Task input =>

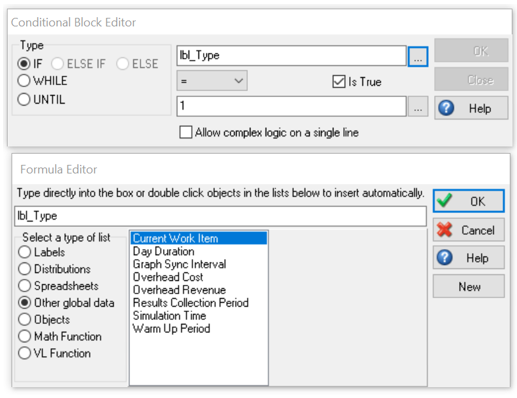Toggle the Is True checkbox

pyautogui.click(x=339, y=81)
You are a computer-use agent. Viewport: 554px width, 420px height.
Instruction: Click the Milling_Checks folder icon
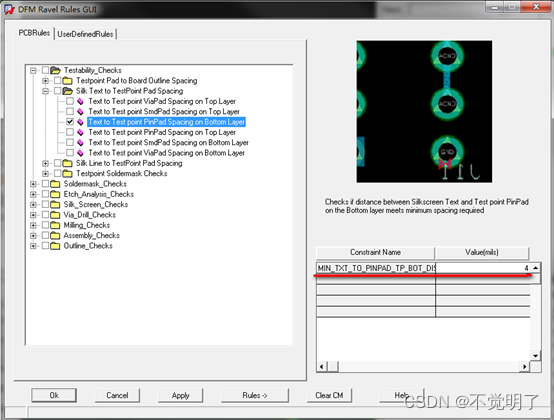[55, 225]

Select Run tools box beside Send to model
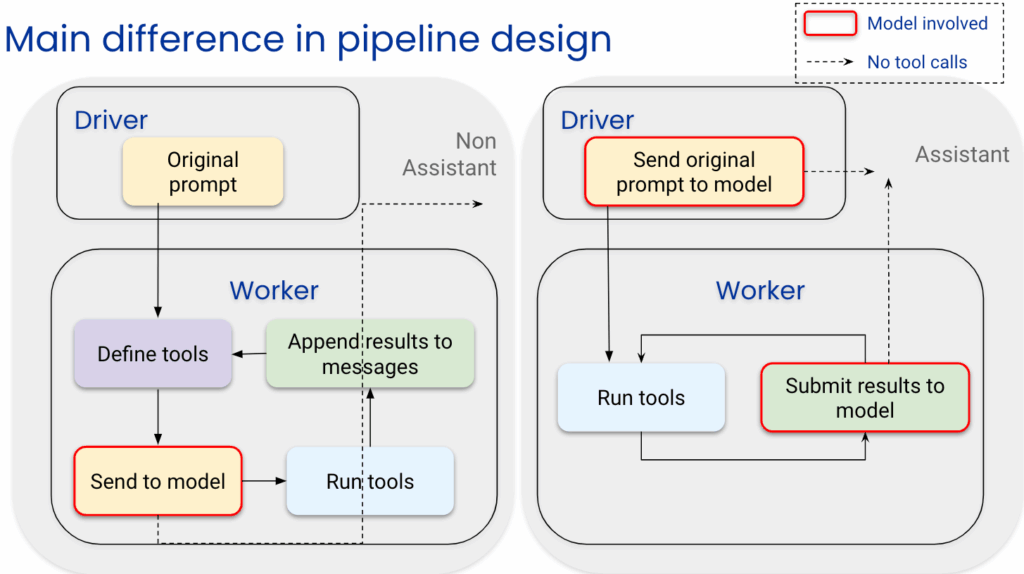pos(370,481)
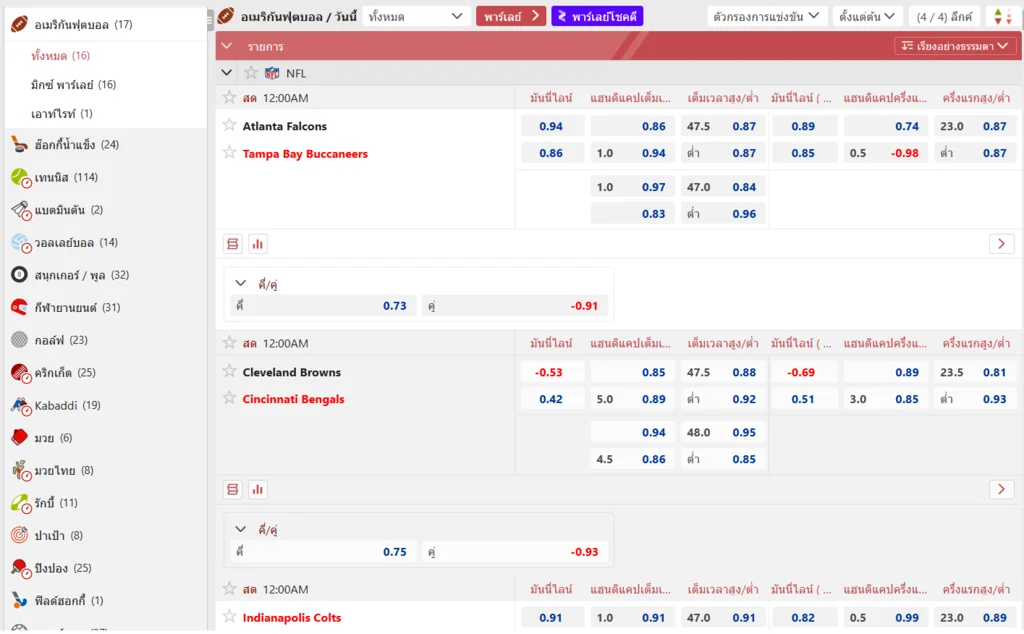Select Atlanta Falcons moneyline odds 0.94

point(551,126)
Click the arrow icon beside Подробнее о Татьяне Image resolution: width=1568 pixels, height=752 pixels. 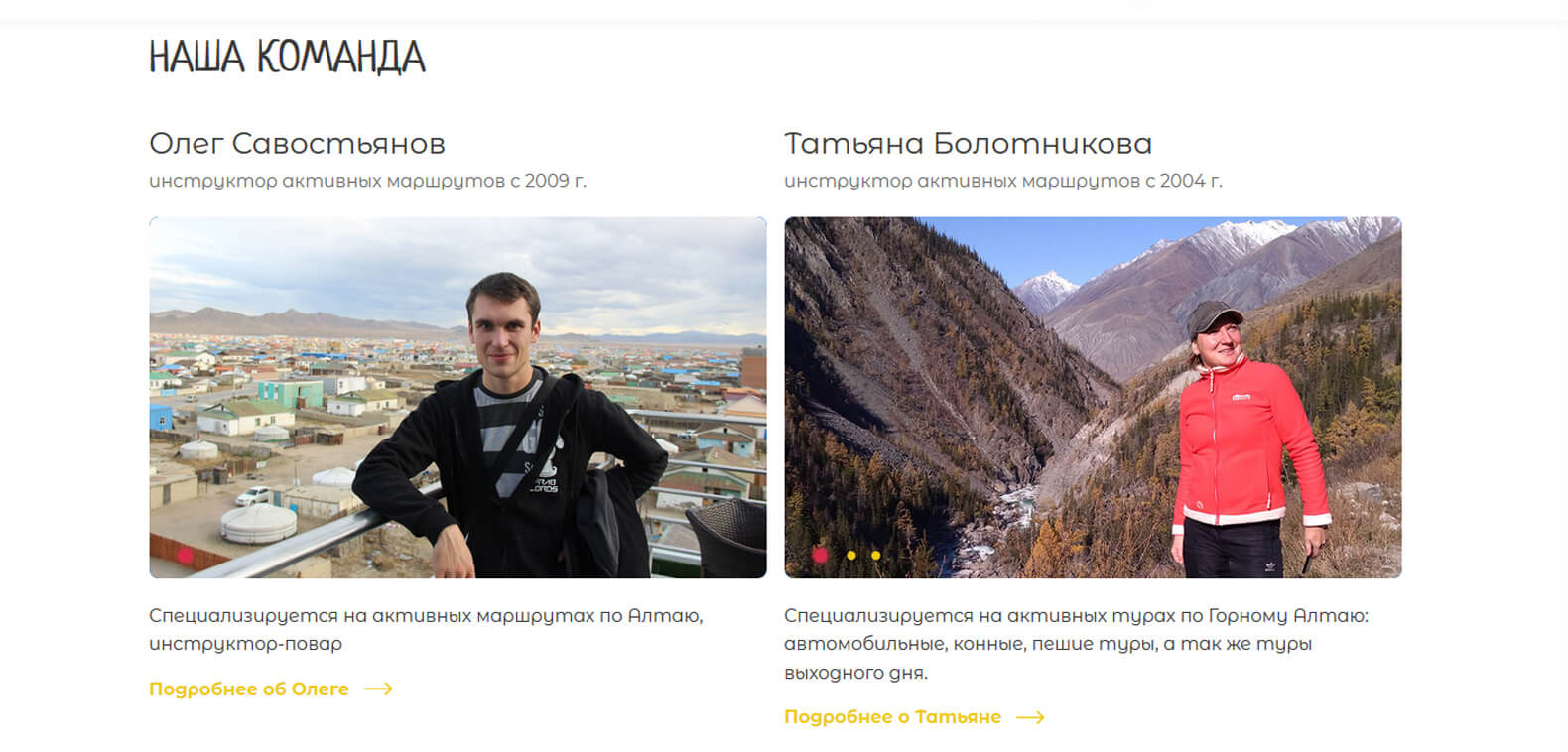[x=1030, y=717]
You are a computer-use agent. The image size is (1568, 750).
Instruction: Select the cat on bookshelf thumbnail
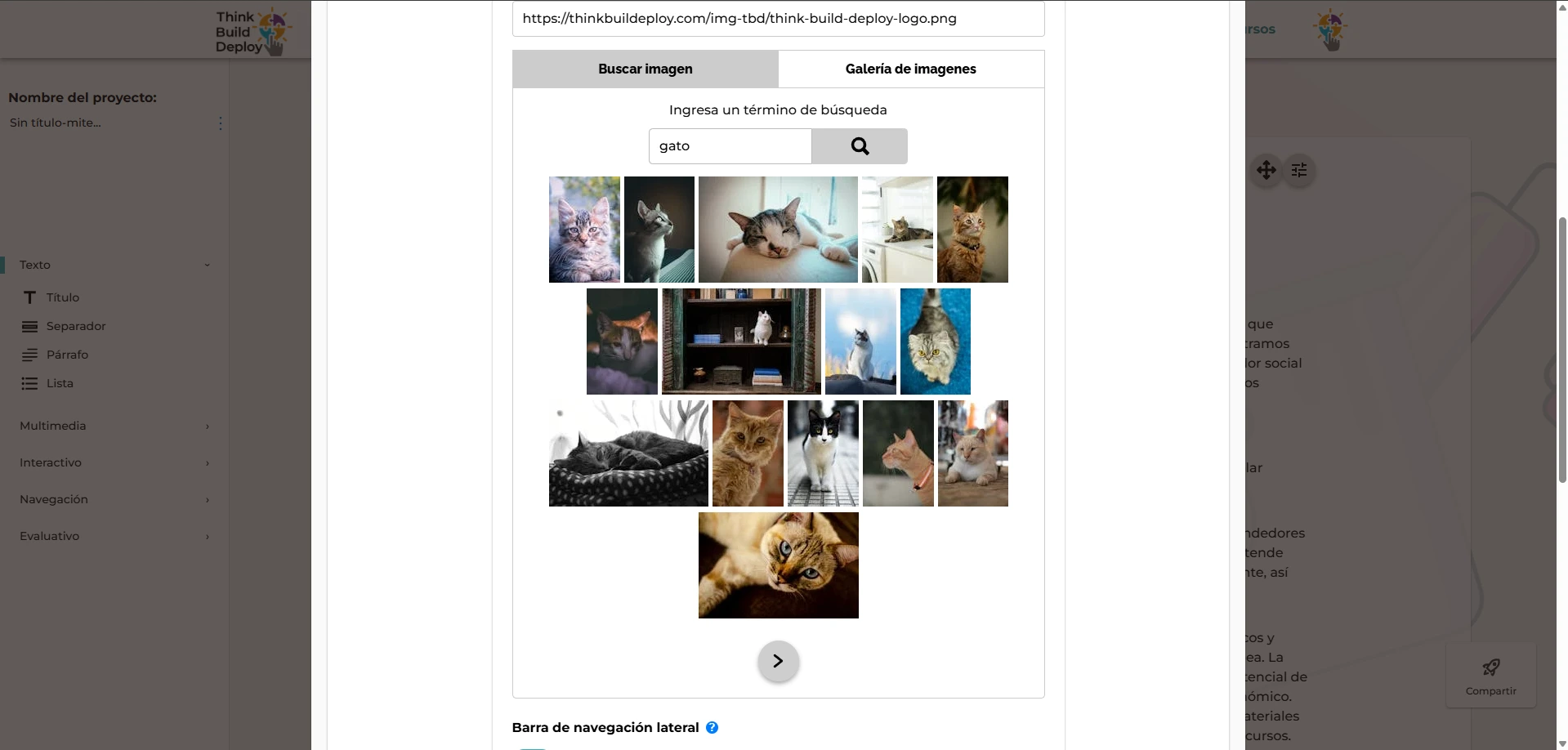[x=741, y=342]
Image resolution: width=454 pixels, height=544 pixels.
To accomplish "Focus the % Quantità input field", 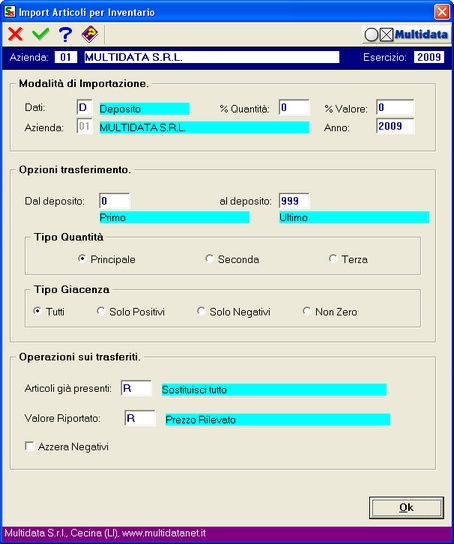I will 294,107.

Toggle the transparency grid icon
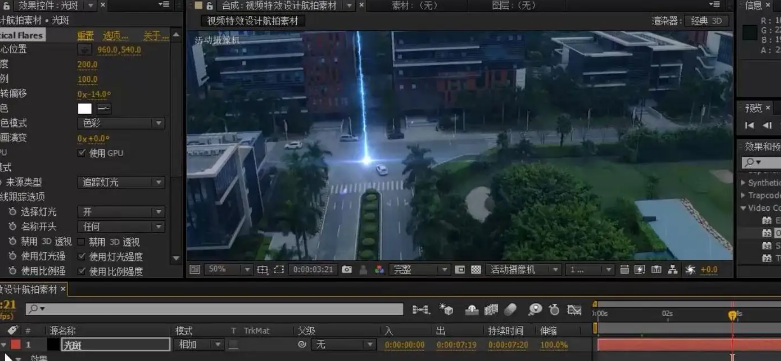(x=476, y=269)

Assigned task => Each line above that contains "computer" must be copied out.

Written answer =>
You are a computer-use agent. Viewport: 554px width, 420px height.
You are a computer-use agent. The image size is (1568, 750).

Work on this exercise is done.